Si on ne soustrait pas les factures de retenues des ventes de 2007, il y aurait une taxation double de ces ventes.

[47]  Par conséquent, M. Duque soutient que le rajustement doit être apporté au total des fournitures taxables établi pour la période de déclaration se terminant le 28 février 2007.

[48]  Le paragraphe 168(7) de la LTA porte sur la question du moment où doit être payée la TPS sur une somme qui est retenue conformément à une loi provinciale :

168 (7) Par dérogation aux paragraphes (1), (2), (3), (5) et (6), la taxe prévue à la présente section, calculée sur la valeur d'une partie de la contrepartie d'une fourniture taxable que l'acquéreur retient, conformément à une loi fédérale ou provinciale ou à une convention écrite portant sur la construction, la rénovation, la transformation ou la réparation d'un immeuble ou d'un bateau ou autre bâtiment de mer, en attendant que tout ou partie de la fourniture soit effectuée de façon complète et satisfaisante, est payable au premier en date du jour où la partie de la contrepartie est payée et du jour où elle devient payable.

168 (7) Notwithstanding subsections (1), (2), (3), (5) and (6), where the recipient of a taxable supply retains, pursuant to

(a) an Act of Parliament or of the legislature of a province, or

(b) an agreement in writing for the construction, renovation or alteration of, or repair to, any real property or any ship or other marine vessel,

a part of the consideration for the supply pending full and satisfactory performance of the supply, or any part thereof, tax under this Division, calculated on the value of that part of the consideration, is payable on the earlier of the day that part is paid and the day it becomes payable.

[49]  Le paragraphe 168(7) de la LTA dispose que, lorsqu’une somme est retenue conformément à une loi provinciale en attendant que la fourniture soit effectuée de façon complète et satisfaisante, la TPS sur la retenue est payable au premier en date du jour où la retenue est payée ou du jour où elle devient payable. En l’espèce, ni l’une ni l’autre des parties n’a fait référence à ce paragraphe de la LTA. Elles n’ont pas non plus présenté d’observations sur la date à laquelle la retenue serait payable. Il est impossible, en l’espèce, d’établir quand le privilège visé par la Loi sur la construction se serait éteint ou quand il en aurait été donné mainlevée, de sorte qu’il est impossible d’établir quand la retenue aurait été payable.

Données recueillies =>
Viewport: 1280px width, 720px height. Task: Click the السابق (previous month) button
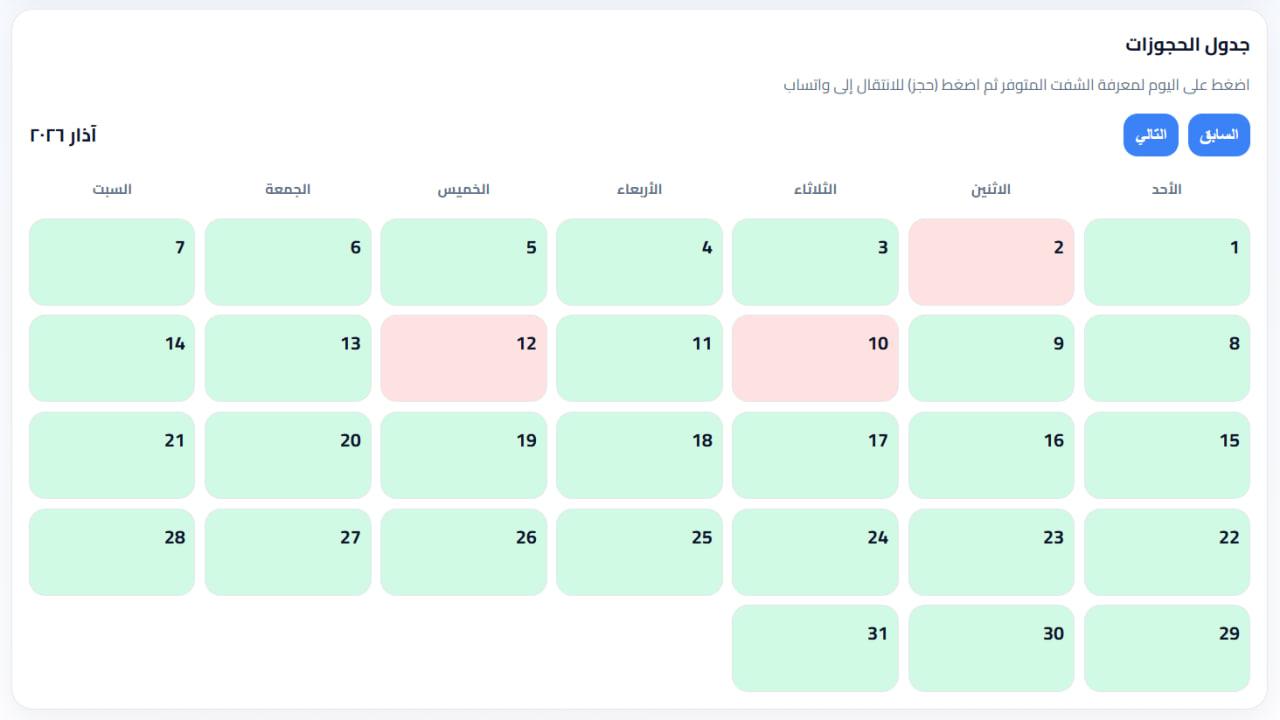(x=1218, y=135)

Consigne => Recopiez le passage du texte fourni qui commence par « Si on ne soustrait » et se poursuit jusqu'à « terminant le 28 février 2007. ». Les données forment un ensemble distinct du texte fourni.

Corrigé =>
Si on ne soustrait pas les factures de retenues des ventes de 2007, il y aurait une taxation double de ces ventes.

[47]  Par conséquent, M. Duque soutient que le rajustement doit être apporté au total des fournitures taxables établi pour la période de déclaration se terminant le 28 février 2007.